In response to detecting activation of the add node affordance 250, the GUI 201 includes a nodes window 260. The nodes window 260 includes a plurality of node class drop-down menus 262A-262D. The nodes window 260 further includes a search bar 261 for searching for available nodes. Although only four node class drop-down menus 262A-262D are displayed in FIG. 2B, it is to be appreciated that there may be any number of node class drop-down menus 262A-262D. The plurality of node class drop-down menus 262A-262D include an artistic drop-down menu 262A. When the artistic drop-down menu 262A is activated, the artistic drop-down menu 262A expands to display representations of available artistic nodes. The plurality of node class drop-down menus 262A-262D include an input drop-down menu 262B. When the input drop-down menu 262B is activated, the input drop-down menu 262B expands to display representations of available input nodes. The plurality of node class drop-down menus 262A-262D include a math drop-down menu 262C. When the math drop-down menu 262C is activated, the math drop-down menu 262C expands to display representations of available math nodes. The plurality of node class drop-down menus 262A-262D include a utility drop-down menu 262D. When the utility drop-down menu 262D is activated, the utility drop-down menu 262D expands to display representations of available utility nodes.

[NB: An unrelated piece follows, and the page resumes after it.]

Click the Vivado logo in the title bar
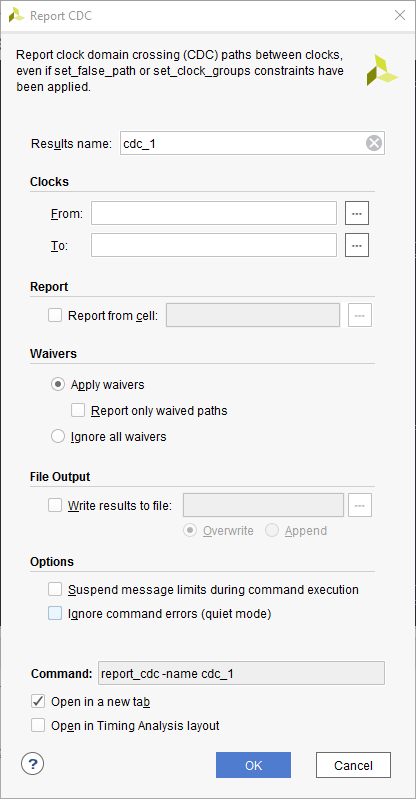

In FIG. 2B, the cursor 299 is displayed over the math drop-down menu 262C.

FIG. 2C illustrates the GUI 201 of FIG. 2B in response to detecting activation of the math drop-down menu 262C. In response to detecting activation of the math drop-down menu 262C, the math drop-down menu 262C expands to display a plurality of representations of available math nodes 263A-263E. Although only five representations of available math nodes 263A-263E are displayed in FIG. 2C, it is to be appreciated that there may be any number of representations of available math nodes 263A-263E. The plurality of representations of available math nodes 263A-263E includes a representation of an available add node 263A. When the representation of an available add node 263A is activated, an add node is added to the node graph which takes A and B as inputs and outputs A+B. The plurality of representations of available math nodes 263A-263E includes a representation of an available exponential node 263B. When the representation of an available exponential node 263B is activated, an exponential node is added to the node graph which takes an input and outputs the exponential of the input (e.g., the constant e to the power of the input). The plurality of representations of available math nodes 263A-263E includes a representation of an available power node 263C. When the representation of an available power node 263C is activated, a power node is added to the node graph which takes A and B as inputs and outputs A^B. The plurality of representations of available math nodes 263A-263E includes a representation of an available multiply node 263D. When the representation of an available multiply node 263D is activated, a multiply node is added to the node graph which takes A and B as inputs and outputs A×B. The plurality of representations of available math nodes 263A-263E includes a representation of an available subtract node 263E. When the representation of an available subtract node 263E is activated, a subtract node is added to the node graph which takes A and B as inputs and outputs A−B.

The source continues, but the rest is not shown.